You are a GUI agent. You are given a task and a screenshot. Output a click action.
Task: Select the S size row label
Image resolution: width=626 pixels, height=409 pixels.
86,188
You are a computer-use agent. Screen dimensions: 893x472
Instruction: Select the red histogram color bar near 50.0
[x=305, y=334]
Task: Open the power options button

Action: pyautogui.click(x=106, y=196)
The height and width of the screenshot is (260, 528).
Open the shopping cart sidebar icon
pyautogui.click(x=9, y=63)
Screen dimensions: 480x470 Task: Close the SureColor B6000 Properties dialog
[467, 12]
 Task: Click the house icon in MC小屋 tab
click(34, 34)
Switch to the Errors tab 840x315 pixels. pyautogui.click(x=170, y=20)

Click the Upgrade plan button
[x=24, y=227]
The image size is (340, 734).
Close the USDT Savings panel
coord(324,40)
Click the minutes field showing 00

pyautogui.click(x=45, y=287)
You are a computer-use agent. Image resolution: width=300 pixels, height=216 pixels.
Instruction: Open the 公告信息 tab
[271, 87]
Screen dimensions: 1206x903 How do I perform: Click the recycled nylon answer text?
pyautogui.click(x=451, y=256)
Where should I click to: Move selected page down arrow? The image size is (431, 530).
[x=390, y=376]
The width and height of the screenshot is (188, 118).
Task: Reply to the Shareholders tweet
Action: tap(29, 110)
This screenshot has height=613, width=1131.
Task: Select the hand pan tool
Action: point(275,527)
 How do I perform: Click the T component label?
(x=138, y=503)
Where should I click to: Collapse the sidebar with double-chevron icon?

* * *

> **Assigned task**
With nothing added or dropped, reproduce all the data exactly.

> **Task output**
You are a GUI agent. You are given a task and a screenshot. Output a click action.
Task: Select the S size row label
Image resolution: width=626 pixels, height=409 pixels.
86,188
You are a computer-use agent. Screen dimensions: 893x472
Instruction: Select the red histogram color bar near 50.0
[x=305, y=334]
Task: Open the power options button

Action: pyautogui.click(x=106, y=196)
The height and width of the screenshot is (260, 528).
Open the shopping cart sidebar icon
pyautogui.click(x=9, y=63)
Screen dimensions: 480x470 Task: Close the SureColor B6000 Properties dialog
[467, 12]
 Task: Click the house icon in MC小屋 tab
click(34, 34)
Switch to the Errors tab 840x315 pixels. pyautogui.click(x=170, y=20)

Click the Upgrade plan button
[x=24, y=227]
The image size is (340, 734).
Close the USDT Savings panel
coord(324,40)
Click the minutes field showing 00

pyautogui.click(x=45, y=287)
You are a computer-use agent. Image resolution: width=300 pixels, height=216 pixels.
Instruction: Open the 公告信息 tab
[271, 87]
Screen dimensions: 1206x903 How do I perform: Click the recycled nylon answer text?
pyautogui.click(x=451, y=256)
Where should I click to: Move selected page down arrow? The image size is (431, 530).
[x=390, y=376]
The width and height of the screenshot is (188, 118).
Task: Reply to the Shareholders tweet
Action: tap(29, 110)
This screenshot has height=613, width=1131.
Task: Select the hand pan tool
Action: point(275,527)
 How do I perform: Click the T component label?
(x=138, y=503)
Where should I click to: Collapse the sidebar with double-chevron icon?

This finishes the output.